Let’s talk about your cannabis brand specifically. Where does it come from? Do you have distributors or a specific farm connection? How do you curate product? Can you tell us a little bit about that process?

The business side of this is we found a grower, a farm up in Sacramento called Natura. We looked up and down the state, and there are two considerations: we needed to have a good business deal. But also it’s a cannabis lifestyle brand and we need to make sure that the people growing our cannabis are up to our standards. So it was a long process. My wife is the chief legal officer, so she was handling the deal side of it, and I was receiving the flower and testing the flower and handling that side of it. We found that by far, at least for our model right now, Natura works best for us. So we have a ‘pregame,’ a ‘halftime’ and a ‘postgame’ naming convention for what people have been calling indica, hybrid and sativa. Natura is really responsible for providing the flower for our everyday product – it’s low-priced, high-quality flower. We got a good deal, so it’s high-quality flower at a good price. But also, because we want to really hit that top shelf, in the deal we go out and we find people that are growing really amazing cannabis and they might be smaller brands who don’t have their name out. Procuring cannabis from there, that’s what we’re going to call Ricky’s Reserve. We’re working on our first batch right now.

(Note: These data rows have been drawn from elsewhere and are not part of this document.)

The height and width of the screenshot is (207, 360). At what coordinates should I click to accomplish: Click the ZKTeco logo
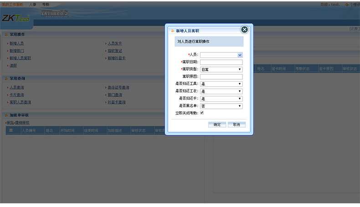pyautogui.click(x=15, y=18)
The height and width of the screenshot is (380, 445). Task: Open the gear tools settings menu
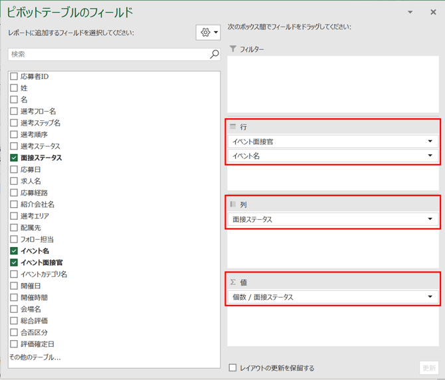(x=208, y=33)
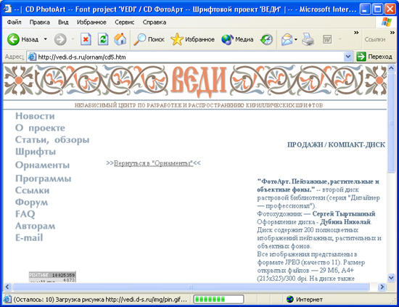Open the Избранное menu in menu bar
Screen dimensions: 399x307
pyautogui.click(x=91, y=22)
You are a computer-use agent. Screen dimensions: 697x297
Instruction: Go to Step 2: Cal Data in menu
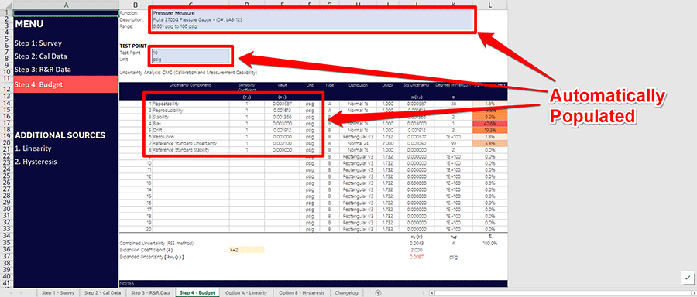40,56
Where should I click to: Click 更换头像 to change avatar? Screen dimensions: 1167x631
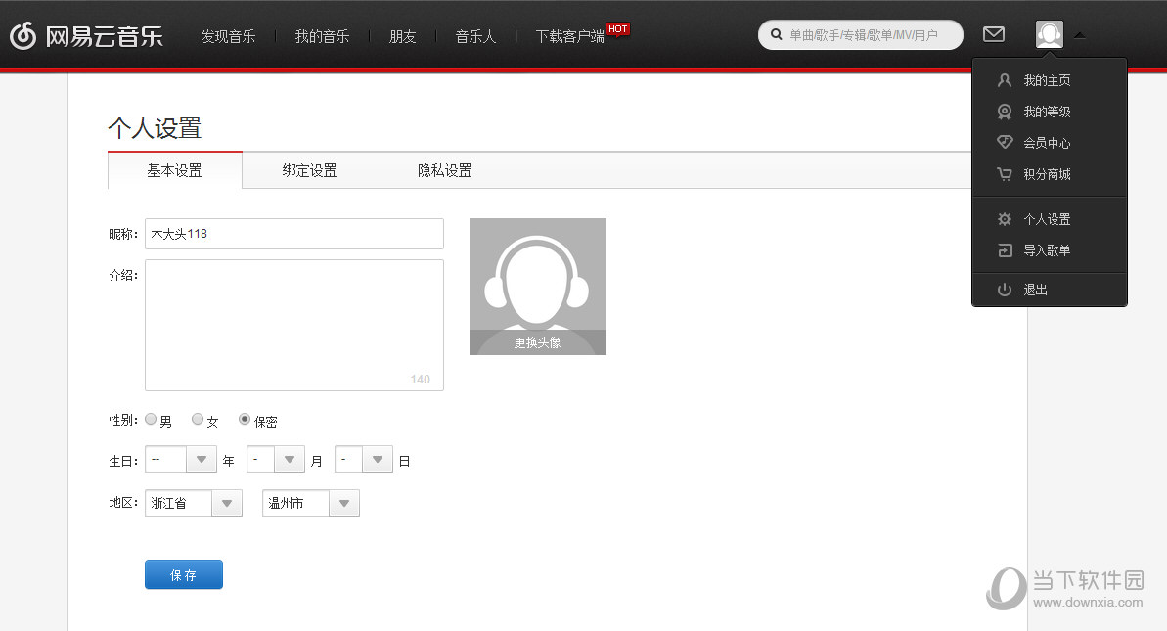point(537,343)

When can we expect that that might be available?

It will be available in the next month. That’ll be a higher price point for more premium cannabis. And in the next year, we’re working on something we’re calling the Farm League, because one of the things that’s unfortunate in the cannabis industry right now is that cannabis that’s grown outdoors, people aren’t interested in it. They look at it as if it’s inferior. The truth is, in a lot of ways, it’s superior because it’s grown out in nature, and especially the amount of work and effort it takes outdoors. A lot of the farmers that we met with are really amazing people that really love this plant, and they put so much effort into it. But they’re struggling right now because no one wants to buy outdoor cannabis. Indoor cannabis is all the rage. So Farm League will highlight these farmers and the amazing work they do. It gives us the ability – because of the market, not because of the quality – to offer flower at a better price, and it gives us the ability to promote these farmers and also storytell. When I go to these farms and meet these farmers, it’s mind- , and to see what they’re doing and how much love they have, they’re sparking greatness. That’s how we’re diversifying on the flower side.

So what is your plan for the future? What are some things you’d like to do with the platform and with the product? 

We really launched at the end of last year. So the first push was really to get the hype up. Now that we’ve gotten hype and attention, now it’s time to really focus in on what we’re doing – our messaging and building a community. So as an example, we’re working on a golf challenge. Because a big part of the cannabis lifestyle brand for me is giving people who enjoy cannabis something to do that feels good to them. Community building. We started a Highsman softball team. We had our first game Monday at Cheviot Hills (in L.A.). We’re thinking we can sponsor more softball teams and so it’s expanding that way. We’re inviting people to compete in a golf challenge where there’s cannabis consumption. So creating community, creating events and really growing the brand, because to me, we’re not selling weed, we’re selling a lifestyle – a lifestyle that is utilizing cannabis to raise our vibration and spark greatness. I feel if we can do a good job communicating this message, it’s gonna make the world a better place.